1.1 This practice establishes procedures for assessing the exposure of workers to airborne fibers who perform repetitive tasks of short duration where small quantities of asbestos-containing materials must be disturbed in order to perform maintenance and installation activities.
1.2 This practice describes the facilities and equipment for performing the tasks under controlled conditions for the express purpose of collecting personal air samples to determine worker exposure. The tasks are performed on actual asbestos-containing materials during Exposure Assessment tests and precautions are taken for personal protection and avoiding contamination of adjacent spaces.
1.3 This practice describes the air sample collection procedures, the analytical methods for the air samples, and the calculation of worker exposure including the use of statistical confidence limits. This practice differentiates between the test to obtain exposure data and the current job to which the data are applied, and describes the duties of the individuals who conduct these separate activities.
1.4 The results are applied to the current job as defined herein for determining worker protection such as respiratory protection or for other purposes as determined by the competent person responsible for the current job. The results of the tests shall not be applied to current jobs that are expected to differ substantially from the test conditions in work practices, material properties or other factors that might affect the concentration of airborne asbestos fibers.

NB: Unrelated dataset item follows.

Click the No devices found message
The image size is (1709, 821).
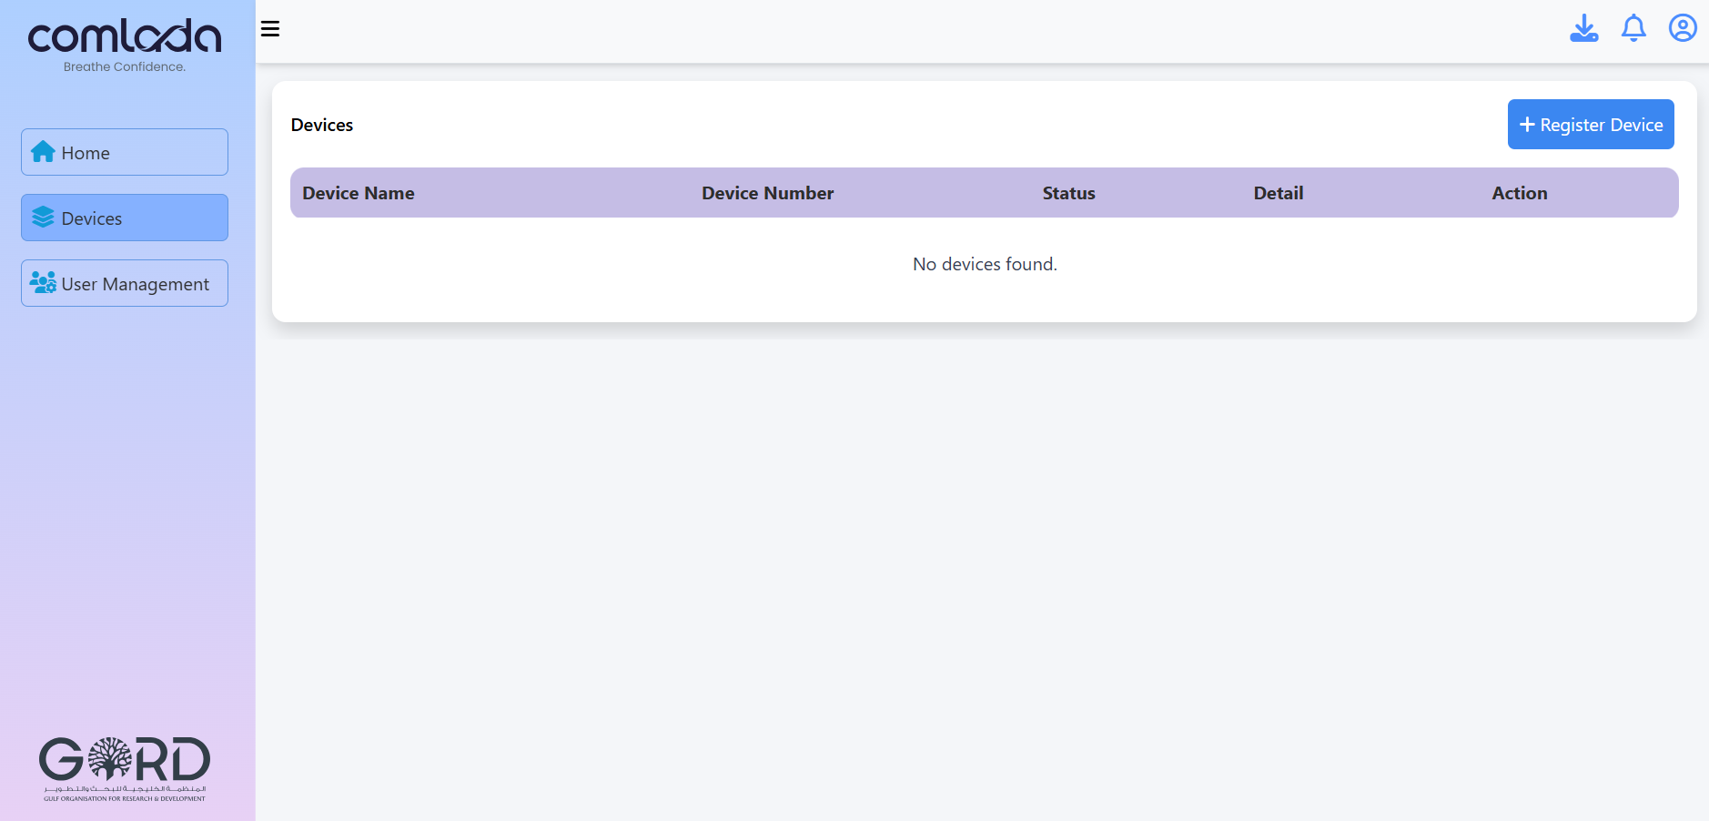pyautogui.click(x=985, y=264)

1.5 This practice is not intended to be used for asbestos abatement work for which the objective is the removal of asbestos-containing materials. It is designed to assess exposures for short-term repetitive tasks. Compliance with regulatory requirements as to the purpose of the work and limits on the quantity of asbestos-containing materials disturbed is the responsibility of the user.
1.6 This practice describes procedures for determining exposure to airborne asbestos fibers. It does not purport to determine the risk of acquiring an asbestos-related disease for any individual, trade or work practice, nor does it represent that compliance with any criterion constitutes a “safe” level of exposure that is free of such risk.

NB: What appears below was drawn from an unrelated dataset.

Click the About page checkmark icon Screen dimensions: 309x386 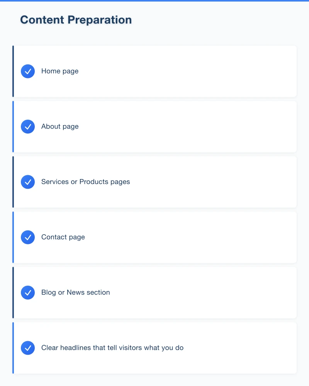pyautogui.click(x=28, y=126)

1.7 Hazards—Asbestos fibers are acknowledged carcinogens. Breathing asbestos fibers may result in disease of the lungs including asbestosis, lung cancer, and mesothelioma. Precautions should be taken to avoid breathing airborne asbestos particles from materials known or suspected to contain asbestos. See 2.2 for regulatory requirements addressing asbestos.
1.8 The values stated in SI units are to be regarded as standard. The values given in parentheses are mathematical conversions to inch-pound units that are provided for information only and are not considered standard.
1.9 This standard does not purport to address all of the safety concerns, if any, associated with its use. It is the responsibility of the user of this standard to establish appropriate safety, health, and environmental practices and determine the applicability of regulatory limitations prior to use.
1.10 This international standard was developed in accordance with internationally recognized principles on standardization established in the Decision on Principles for the Development of International Standards, Guides and Recommendations issued by the World Trade Organization Technical Barriers to Trade (TBT) Committee.